◆ **Tujuan Tugas 1**
Jawab pertanyaan berikut berdasarkan teks tentang kehancuran hutan Indonesia:
(a) Pada tahun berapa kebakaran hutan besar yang mengulangi tragedi 1997/1998 terjadi?
(b) Sejauh berapa kilometer ke hulu sungai intrusi laut dilaporkan telah mencapai?
(c) Satwa apa yang dilaporkan telah punah?
◆ **Tujuan Tugas 2**
Tuliskan lanjutan teks tentang kehancuran hutan Indonesia, dimulai setelah kalimat terakhirnya.

---------- Teks Hasil Ekstraksi ----------

Saturday, September 09, 2006

HUTAN HANCUR, MORATORIUM MANJUR

Usulan Proses Pelaksanaan Komitmen Pemerintah Indonesia untuk penyelamatan Hutan Tropis Indonesia Yang Tersisa

Mari sejenak membayangkan apa yang akan terjadi pada hutan kita lima tahun yang akan datang. Ada berbagai situasi yang mungkin terjadi. Salah satu kemungkinan skenario tersebut adalah bahwa dalam lima tahun yang akan datang, Indonesia gagal melakukan perbaikan mendasar di sektor kehutanan. Dan inilah yang akan terjadi.

Indonesia tahun 2005: Pemerintah sudah menyerah dan tidak mampu menghentikan kehancuran hutan Indonesia. Penebangan haram sejak 10 tahun terakhir tidak teratasi dan bahkan semakin terang-terangan dilakukan, dan bagaikan penyakit menular mewabah dikawasan hutan diseluruh Indonesia. Dokumen-dokumen resmi yang melegalisasi kayu-kayu haram tersebut dan perlindungan militer menyebabkan praktek haram ini semakin sulit diberantas.

Kebakaran hutan besar yang terjadi pada tahun 2002/2003 soleh mengulangi tragedi yang pernah terjadi pada tahun 1997/1998 yang lalu, dan menghabiskan jutaan hektar hutan di Sumatera dan Kalimantan. Harimau Sumatera dilaporkan telah punah dan orangutan di Kalimantan Tengah telah menjadi spesies yang paling langka.

Musim kemarau dan musim hujan semakin tidak menentu, puluhan sungai-sungai penting di Kalimantan kering pada musim kemarau dan banjir besar pada musim hujan. Intrusi laut ke sungai mahakam, Kapuas dan Barito dilaporkan telah mencapai 30 km ke hulu sungai dan menyebabkan kota Samarinda, Banjarmasin dan Pontianak mengalami krisis air yang serius. Penyakit muntaber, diare dan malaria menjadi penyakit yang mematikan bagi balita dan rumah-rumah sakit dikota-kota tersebut tidak mampu menampung ledakan penderita pada musim kemarau.

Kemiskinan menjadi pemandangan yang memilukan di pedalaman-pedalaman Kalimantan dan Sumatera. Hidup orang-orang Dayak di Kalimantan dan suku-suku asli Sumatera semakin tidak menentu dan urbanisasi menjadi masalah tersendiri bagi pemerintah daerah di era otonomi.

---------- Data Tersimpan ----------

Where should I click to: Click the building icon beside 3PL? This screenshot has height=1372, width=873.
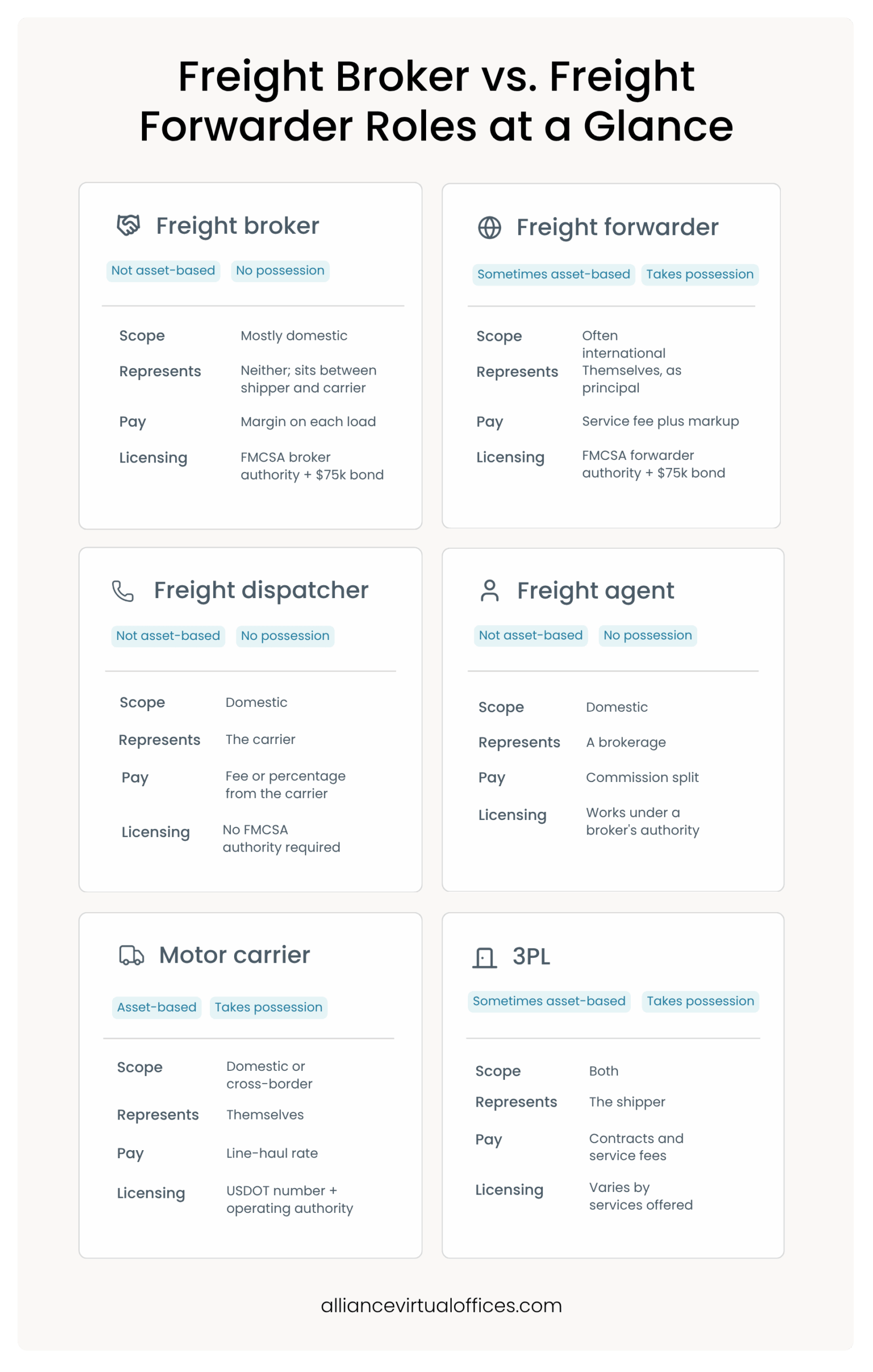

----------

◆ **Hasil 1**
(a) 2002/2003
(b) 30 km
(c) Harimau Sumatera

◆ **Hasil 2**
Dalam lima tahun terakhir, kebutuhan bahan baku untuk industri olah kayu secara perlahan tetap meningkat, sementara kayu-kayu semakin sulit diperoleh. Ijin-ijin HPH skala kecil yang dikeluarkan oleh pemerintah telah mencapai belasan ribu buah diseluruh Indonesia tidak pernah mencukupi kebutuhan kayu nasional. Pabrik-pabrik kertas belum berhasil membangun hutan-hutan tanaman dan beberapa diantaranya terancam tutup karena tidak mampu menutupi kebutuhan bahan baku. Meskipun telah pernah dilarang, pemerintah kembali mengeluarkan ijin praktek tebang habis (IPK) untuk menyelamatkan industri-industri tersebut. Sertifikat ekolabel yang dinujumkan dapat mendorong pengelolaan hutan lestari gagal, karena kerusakan hutan-hutan di 30 konsesi HPH yang telah mendapat sertifikat ekolabel sama parahnya.

Sebagian besar industri kayu di Riau, Jambi dan Kalimantan Barat nyaris gulung tikar, menunggu kematian, karena kesulitan mendapatkan kayu. Protes ribuan pekerja didaerah tersebut menjadi pemandangan sehari-hari yang menuntut pesangon dari perusahaan yang sudah bangkrut. Sementara itu, di Kalimantan Timur, penghasil kayu utama sudah sejak lama megap-megap. Beberapa kawasan koservasi didaerah tersebut diciutkan untuk mendapatkan pasokan kayu namun tetap tidak mampu memenuhi seluruh kebutuhan bahan baku.

Asosiasi Pengusaha Hutan Indonesia (APHI) dalam laporannya pada tahun 2005 menyatakan bahwa Indonesia telah kehilangan devisa 7 milyar dollar AS per tahun dari sektor ini, dan ratusan ribu pekerja terancam kehilangan pekerjaan dalam dua tahun mendatang.

Kehutanan Indonesia berada di kegelapan yang pekat, dan kehancuran lingkungan mengancam kehidupan rakyat Indonesia.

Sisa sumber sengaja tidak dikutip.